What you will do
Can you edit the entries in the stretch from the line containing "You are a computer-use agent. The" through the end of the entries so that "icon" becomes "button", leaving everything else unchanged?

[The input start]

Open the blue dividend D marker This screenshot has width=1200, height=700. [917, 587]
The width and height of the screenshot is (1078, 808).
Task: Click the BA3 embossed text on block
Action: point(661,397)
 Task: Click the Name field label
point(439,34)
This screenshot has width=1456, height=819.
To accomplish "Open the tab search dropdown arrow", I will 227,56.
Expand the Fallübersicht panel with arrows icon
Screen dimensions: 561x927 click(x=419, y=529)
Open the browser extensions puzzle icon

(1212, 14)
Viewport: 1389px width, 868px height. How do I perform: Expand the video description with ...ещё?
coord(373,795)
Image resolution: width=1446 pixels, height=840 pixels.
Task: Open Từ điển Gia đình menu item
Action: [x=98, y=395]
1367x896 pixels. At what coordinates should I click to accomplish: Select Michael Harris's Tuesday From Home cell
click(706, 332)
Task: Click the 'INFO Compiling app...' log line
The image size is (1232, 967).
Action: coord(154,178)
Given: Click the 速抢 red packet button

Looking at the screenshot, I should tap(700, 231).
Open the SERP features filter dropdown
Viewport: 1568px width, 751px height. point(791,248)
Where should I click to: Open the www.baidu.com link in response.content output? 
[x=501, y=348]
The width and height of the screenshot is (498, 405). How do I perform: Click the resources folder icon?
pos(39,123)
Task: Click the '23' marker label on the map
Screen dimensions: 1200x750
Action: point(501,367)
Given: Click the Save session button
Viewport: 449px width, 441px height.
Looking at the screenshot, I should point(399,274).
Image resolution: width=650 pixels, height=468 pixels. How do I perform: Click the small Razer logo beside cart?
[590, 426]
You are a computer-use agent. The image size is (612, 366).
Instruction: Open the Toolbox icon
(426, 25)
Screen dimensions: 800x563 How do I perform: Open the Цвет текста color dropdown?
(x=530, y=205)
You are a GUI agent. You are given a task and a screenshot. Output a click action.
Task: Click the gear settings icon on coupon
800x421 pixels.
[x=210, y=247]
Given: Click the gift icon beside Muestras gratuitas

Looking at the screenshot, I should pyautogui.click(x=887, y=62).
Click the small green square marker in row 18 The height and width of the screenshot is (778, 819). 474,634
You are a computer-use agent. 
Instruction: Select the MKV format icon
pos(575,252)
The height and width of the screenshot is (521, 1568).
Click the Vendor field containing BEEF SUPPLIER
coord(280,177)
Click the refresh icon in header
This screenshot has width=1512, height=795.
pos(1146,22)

[The input end]

Result for this task
You are a computer-use agent. The image size is (612, 366).
Instruction: Open the Toolbox button
(426, 25)
Screen dimensions: 800x563 How do I perform: Open the Цвет текста color dropdown?
(x=530, y=205)
You are a GUI agent. You are given a task and a screenshot. Output a click action.
Task: Click the gear settings button on coupon
800x421 pixels.
[x=210, y=247]
Given: Click the gift button beside Muestras gratuitas

Looking at the screenshot, I should pyautogui.click(x=887, y=62).
Click the small green square marker in row 18 The height and width of the screenshot is (778, 819). 474,634
You are a computer-use agent. 
Instruction: Select the MKV format button
pos(575,252)
The height and width of the screenshot is (521, 1568).
Click the Vendor field containing BEEF SUPPLIER
coord(280,177)
Click the refresh button in header
This screenshot has width=1512, height=795.
pos(1146,22)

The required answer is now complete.